■ Provided passage:
───
The immunogenicity of the 10-valent pneumococcal nontypeable Haemophilus influenzae protein D-conjugate vaccine (PHiD-CV) was assessed and compared with the 7-valent pneumococcal conjugate vaccine (7vCRM).

Methods:

Healthy subjects (1650) were randomized to be vaccinated with 3 doses of PHiD-CV or 7vCRM (Prevenar™/Prevnar™) at 2-3-4 months of age and a fourth booster dose at 12–18 months. Serotype-specific pneumococcal responses (GlaxoSmithKline's ELISA with 22F-inhibition) and opsonophagocytic activity (OPA) were measured 1 month after primary and booster vaccinations.

Results:

The primary objective to demonstrate noninferiority of PHiD-CV versus 7vCRM (in terms of percentage of subjects with antibody concentration ≥0.2 μg/mL) for at least 7 of the 10 vaccine serotypes was reached as noninferiority was demonstrated for 8 serotypes. Although, noninferiority could not be demonstrated for ELISA responses against serotypes 6B and 23F, a post-hoc analysis of the percentage of subjects with OPA titers ≥8 suggested noninferiority for the 7 serotypes common to both vaccines including 6B and 23F.

Results:

Priming of the immune system against all vaccine serotypes was confirmed by robust increases in ELISA antibody levels (∼6.0–17 fold) and OPA titers (∼8–93 fold) after a fourth consecutive dose of PHiD-CV.

Conclusions:

PHiD-CV induces ELISA and functional OPA antibodies for all vaccine serotypes after primary vaccination and is noninferior to 7vCRM in terms of ELISA and/or OPA threshold responses. Effective priming is further indicated by robust booster responses.
───
■ Data to examine:
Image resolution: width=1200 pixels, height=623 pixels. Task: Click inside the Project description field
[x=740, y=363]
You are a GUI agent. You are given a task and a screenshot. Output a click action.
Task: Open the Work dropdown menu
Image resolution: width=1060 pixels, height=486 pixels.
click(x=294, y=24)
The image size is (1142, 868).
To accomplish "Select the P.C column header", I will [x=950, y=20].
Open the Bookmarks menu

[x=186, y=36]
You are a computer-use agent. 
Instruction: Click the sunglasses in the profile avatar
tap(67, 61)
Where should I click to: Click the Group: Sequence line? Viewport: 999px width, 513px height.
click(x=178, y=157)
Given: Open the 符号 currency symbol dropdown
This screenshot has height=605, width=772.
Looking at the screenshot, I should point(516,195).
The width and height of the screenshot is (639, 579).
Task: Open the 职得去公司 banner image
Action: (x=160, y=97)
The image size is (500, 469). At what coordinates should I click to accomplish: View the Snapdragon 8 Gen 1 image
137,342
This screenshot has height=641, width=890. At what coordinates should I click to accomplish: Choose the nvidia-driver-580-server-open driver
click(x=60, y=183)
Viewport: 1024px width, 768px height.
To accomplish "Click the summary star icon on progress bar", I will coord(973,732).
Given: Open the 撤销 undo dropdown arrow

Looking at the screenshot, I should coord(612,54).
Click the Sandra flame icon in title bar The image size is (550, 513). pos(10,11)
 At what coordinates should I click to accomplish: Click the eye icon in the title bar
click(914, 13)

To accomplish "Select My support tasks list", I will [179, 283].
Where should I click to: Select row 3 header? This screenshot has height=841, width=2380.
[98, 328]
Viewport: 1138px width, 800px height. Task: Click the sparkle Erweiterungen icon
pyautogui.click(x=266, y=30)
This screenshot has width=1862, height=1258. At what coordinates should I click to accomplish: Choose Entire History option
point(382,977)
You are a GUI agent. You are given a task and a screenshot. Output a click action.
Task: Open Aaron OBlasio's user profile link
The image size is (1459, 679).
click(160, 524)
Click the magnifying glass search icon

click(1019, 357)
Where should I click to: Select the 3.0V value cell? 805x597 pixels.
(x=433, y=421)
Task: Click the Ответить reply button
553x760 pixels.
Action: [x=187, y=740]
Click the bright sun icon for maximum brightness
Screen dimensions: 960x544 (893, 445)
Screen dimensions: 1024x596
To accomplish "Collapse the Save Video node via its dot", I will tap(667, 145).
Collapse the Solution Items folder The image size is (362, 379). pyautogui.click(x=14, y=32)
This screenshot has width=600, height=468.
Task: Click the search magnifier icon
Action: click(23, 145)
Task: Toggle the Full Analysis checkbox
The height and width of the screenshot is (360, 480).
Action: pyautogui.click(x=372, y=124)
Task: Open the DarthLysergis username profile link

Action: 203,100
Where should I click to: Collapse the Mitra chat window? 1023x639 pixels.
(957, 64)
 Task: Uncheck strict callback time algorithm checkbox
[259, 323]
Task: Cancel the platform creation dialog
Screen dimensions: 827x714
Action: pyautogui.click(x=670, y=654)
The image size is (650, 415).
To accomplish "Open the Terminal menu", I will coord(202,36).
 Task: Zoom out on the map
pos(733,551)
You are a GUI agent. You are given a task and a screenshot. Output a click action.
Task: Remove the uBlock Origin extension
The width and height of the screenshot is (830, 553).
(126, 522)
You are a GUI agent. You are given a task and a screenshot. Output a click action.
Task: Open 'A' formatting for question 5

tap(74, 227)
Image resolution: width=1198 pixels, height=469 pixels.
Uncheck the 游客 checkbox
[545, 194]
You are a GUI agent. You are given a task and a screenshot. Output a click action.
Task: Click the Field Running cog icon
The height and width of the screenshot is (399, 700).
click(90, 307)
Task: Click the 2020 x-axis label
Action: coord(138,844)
───
■ Activity list:
#1 In the PHiD-CV abstract, copy the text from "The immunogenicity of" up to and including "conjugate vaccine (7vCRM).".
#2 According to the PHiD-CV abstract, why was the study's primary objective considered reached?

■ Answers in order:
#1
The immunogenicity of the 10-valent pneumococcal nontypeable Haemophilus influenzae protein D-conjugate vaccine (PHiD-CV) was assessed and compared with the 7-valent pneumococcal conjugate vaccine (7vCRM).

#2 The primary objective required showing that PHiD-CV was noninferior to 7vCRM for at least 7 of the 10 vaccine serotypes. Noninferiority was measured by the percentage of subjects with antibody concentration ≥0.2 μg/mL. It was demonstrated for 8 serotypes, which exceeds that threshold.